You cannot govern what you cannot see
Most federal research oversight still follows a familiar model. Agencies rely heavily on self-disclosure, with researchers reporting affiliations and conflicts of interest while staff review that information using internal systems and external searches.
This model assumes information is complete and can be validated through targeted checks. In practice, information is fragmented across systems and structured differently depending on the source. Key signals, such as publications, patents and collaborations, change constantly.
As a result, teams spend the bulk of their time making data usable rather than interpreting what it means and determining what to do next. But oversight depends on that progression: establishing baselines, spotting unusual patterns and deciding when a concern should prompt closer review or a change in course.
Oversight is outpaced by the systems it is meant to monitor
It’s well-known that the research landscape is becoming harder to assess. Low-integrity publications and citation practices can make it difficult to tell what is credible. The growth of global collaboration adds more complexity to relationships that are already hard to track.
Meanwhile, manual oversight processes simply do not scale. They are time-intensive, inconsistent and dependent on individual effort. This creates uncertainty, as the gap between what agencies need to know and what they can realistically verify continues to widen.
From trust alone to trust with verification
Trust remains essential in research. But since affiliations, outputs and relationships change over time, trust alone is not enough, and neither are static reviews. What’s needed is continuous awareness of research activity.
In practical terms, this means tracking affiliations, funding and outputs over time, checking that information against independent data sources and identifying patterns that might not be obvious when reviewing information one piece at a time.
If an agency discovers a prior affiliation with an entity of concern, timing matters. A relationship from one year ago may not carry the same meaning as one from five years ago. Better data helps agencies make those judgments more consistently.

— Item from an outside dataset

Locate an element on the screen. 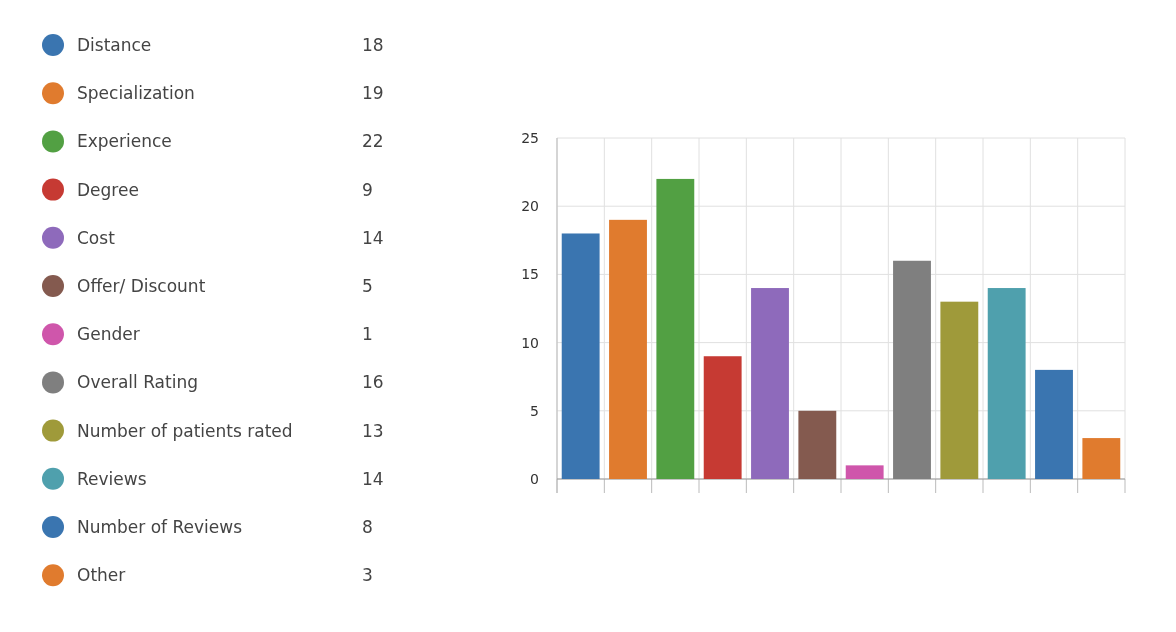  y-tick-label: 15 is located at coordinates (530, 274).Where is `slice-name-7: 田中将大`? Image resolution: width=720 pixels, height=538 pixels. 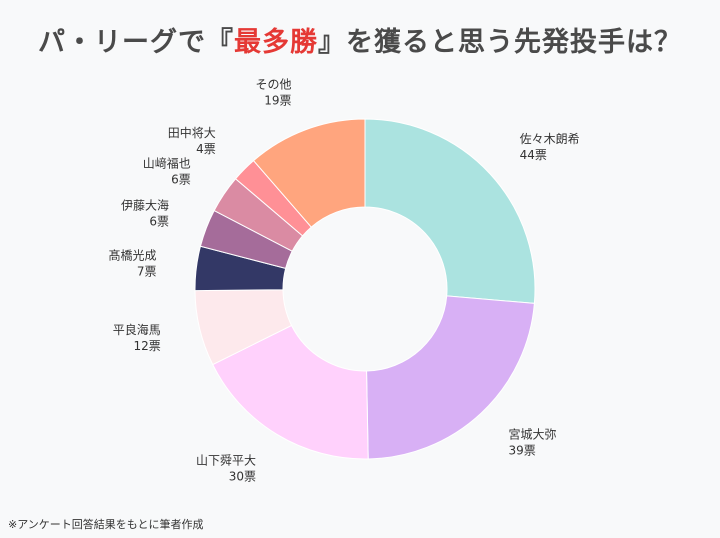 slice-name-7: 田中将大 is located at coordinates (192, 132).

AI is central to achieving this. By aggregating and connecting large volumes of research data, AI tools allow agencies to continuously validate information, identify patterns and maintain a more complete and current view of their portfolios.
This does not replace human judgment. It strengthens it by providing better evidence and a more consistent foundation for decisionmaking.

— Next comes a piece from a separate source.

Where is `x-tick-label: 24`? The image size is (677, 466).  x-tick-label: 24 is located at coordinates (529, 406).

Designing for clarity and accountability from the start
Better oversight cannot be added at the end of a process, because essential data may never be captured in the first place. Too often, programs run for years before proof of impact is required, by which point the data needed to demonstrate outcomes is incomplete or inconsistent.
A stronger approach is to define clear goals from the outset and ensure the right data is captured along the way. That includes identifying what success looks like, how it will be measured and how internal program data will connect to external research signals.
With this foundation in place, agencies can move from retrospective reporting to ongoing evaluation. Data-driven verification also enables more timely, evidence-based adjustments. Instead of relying on assumptions or instinct, agencies can adapt their actions as new evidence becomes available.
Oversight at the speed of modern research
Federal agencies are being asked to manage more complexity, demonstrate impact and make decisions faster. They cannot meet those expectations with manual processes and fragmented data.
When agencies can see how research is funded, produced and connected, they can respond faster and explain decisions with greater confidence. AI-based technologies will help by processing complex data, surfacing patterns and supporting verification at a scale manual work cannot match.
That is how agencies move from trust alone to trust backed by evidence. In a system built on trust, clarity is what makes that trust sustainable.
Dr. Xueying (Shirley) Han is the Head of Research Analytics at Digital Science. A policy expert with deep roots in the federal space, Dr. Han previously served as a Program Director at the National Science Foundation (NSF) within the Directorate for Technology, Innovation and Partnerships (TIP).